→ Task details
Report all lines of the data below that hold the word "Open".

── Available records ──

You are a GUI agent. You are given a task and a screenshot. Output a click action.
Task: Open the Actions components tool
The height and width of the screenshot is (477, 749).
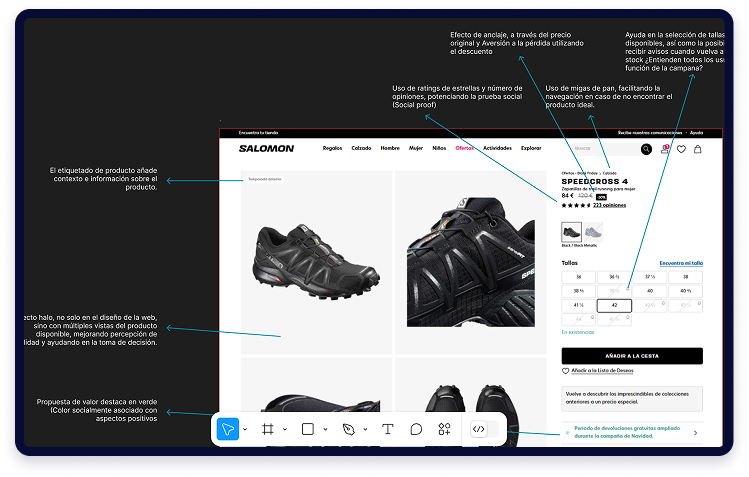[x=445, y=429]
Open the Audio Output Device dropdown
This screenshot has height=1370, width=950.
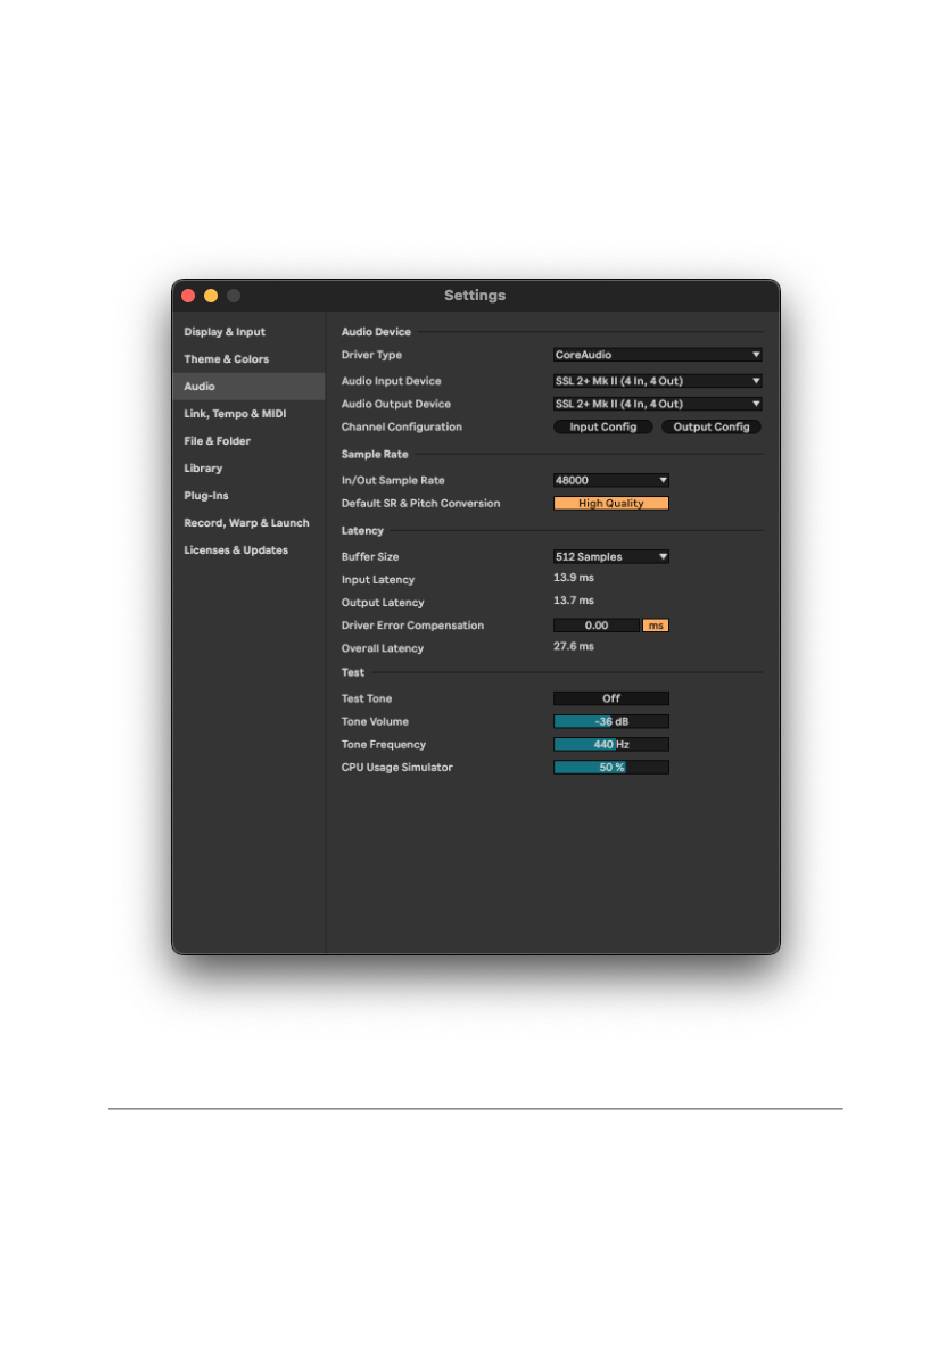tap(657, 404)
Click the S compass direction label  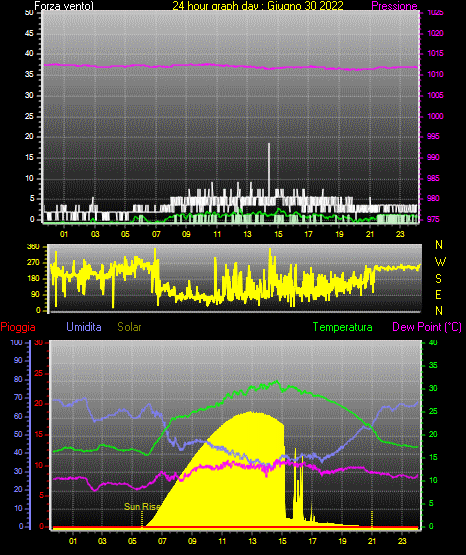tap(438, 279)
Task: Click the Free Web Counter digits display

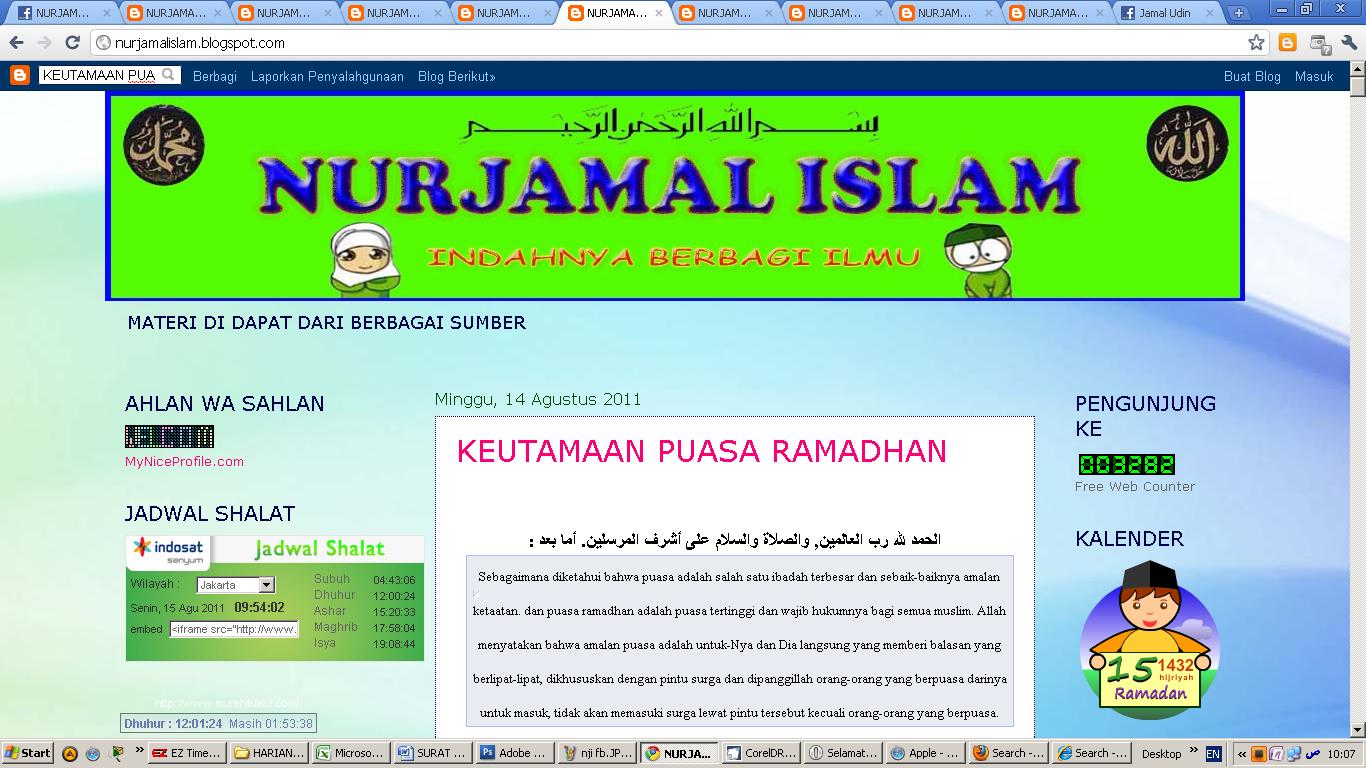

───

→ Answer space
Task: Open the Actions components tool
Open the Audio Output Device dropdown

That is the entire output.